This year’s Holocaust Remembrance Day, Yom Hashoah, will fall on April 8. Yom Hashoah is a call for all of us to remember the 6,000,000 Jews and other victims who were exterminated in the Nazi concentration camps during World War II. It is a day to light candles and to recite the Kaddish, the prayer for the departed.
While Texas’ Jewish population is not as large as other cultural groups in Texas, the impact of Jewish heritage on the culture, arts, and enterprise of our state has been substantial. People of Jewish ancestry arrived with the first European explorers in the 1500s. They were conversos, Jews who were forced to convert to Catholicism to avoid persecution from the Spanish government. After Mexico gained independence from Spain in 1821, the newly formed government recognized Catholicism as the national religion and Judaism remained hidden. By 1830, just a small number of Jews who settled in Tejas practiced their faith openly.
During the Texas Revolution, Jews joined Anglo settlers and Tejanos in the fight for independence from Mexico. Some fought with James Fannin at Goliad and others fought at the Battle of San Jacinto. The constitution of the new Republic of Texas guaranteed religious freedom which attracted more Jewish settlers. Those of Jewish descent were also instrumental to the new republic by bringing settlers of other faiths to Texas. Henri Castro, a French diplomat of Portuguese-Jewish descent, was appointed consul general of Texas by President Sam Houston. Castro recruited families from Alsace, in northeastern France, to emigrate to Texas. Settling in the Medina River Valley in 1844, they established the city of Castroville.
After Texas became a state in 1846, the Jewish population continued to grow, with most moving into the state’s towns and cities to take advantage of commercial opportunities. Jewish-owned businesses excelled in the merchandising of clothing and jewelry with style and elegance. They played a significant role in transforming a rugged, frontier Texas to a more cosmopolitan state. Landmark stores were established by Jewish entrepreneurs such as Neiman-Marcus and Sanger in Dallas, Sakowitz in Houston, and Joskes in San Antonio. Texas cities and towns not only benefited from the availability of goods offered by Jewish merchants, but also in the business owners’ generous patronage of the fine arts and contributions to civic life. This legacy is seen in the myriad of opera houses and theatres that were built throughout the state and in the support of museums and the performing arts.

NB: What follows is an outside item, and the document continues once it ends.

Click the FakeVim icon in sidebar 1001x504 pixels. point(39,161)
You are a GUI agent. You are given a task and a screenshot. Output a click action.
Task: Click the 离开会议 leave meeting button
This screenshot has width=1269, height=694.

However, antisemitism has always been present. Judge Roy Bean’s first act as Justice of the Peace was to “shoot [...] up the saloon shack” of a Jewish competitor. During the 1920s, the Ku Klux Klan became influential in Texas, and Klan publications regularly used anti-Semitic stereotypes to attack Jews as parasites only interested in extracting wealth from the community. But oftentimes, these attacks served to strengthen and unify the Jewish community. At the end of World War II in 1945, Jewish-Texans assisted the survivors of Nazi concentration camps in relocating to the United States and some played a part in the Zionist movement to re-establish Israel as a Jewish state.
Today, Jews remain a small proportion of the population of Texas, yet Jewish-Texans continue to play a prominent role in the heritage of the Lone Star State. In 2009, Joe Strauss of San Antonio was elected to serve as the first Jewish Speaker of the House. Michael Dell, founder and CEO of Dell Computer, is active in charity and civic affairs, including helping to fund the Dell Children’s Hospital in Austin. The Frontier Times Museum’s Texas Heroes Hall of Honor Inductee, Kinky Friedman, is known for his satirical band, the Texas Jewboys, and songs such as “They Ain’t Makin’ Jews Like Jesus Anymore” and “Ride ‘Em Jewboy,” a tribute to the victims of the Holocaust.
More powerful means to honor the memory of the Holocaust victims have been undertaken throughout Texas. Their memory is preserved today by memorials, institutes of study, and museums in cities such as Dallas, Houston, and San Antonio.
The modulations of persecution and freedom signifies the breadth of Jewish history which are honored through rituals and remembrances. Holocaust Remembrance Day falls within the month of Nisan, the first month of the Hebrew calendar - the first month of Spring, the month when new crops begin to grow, a time to celebrate life and renewal.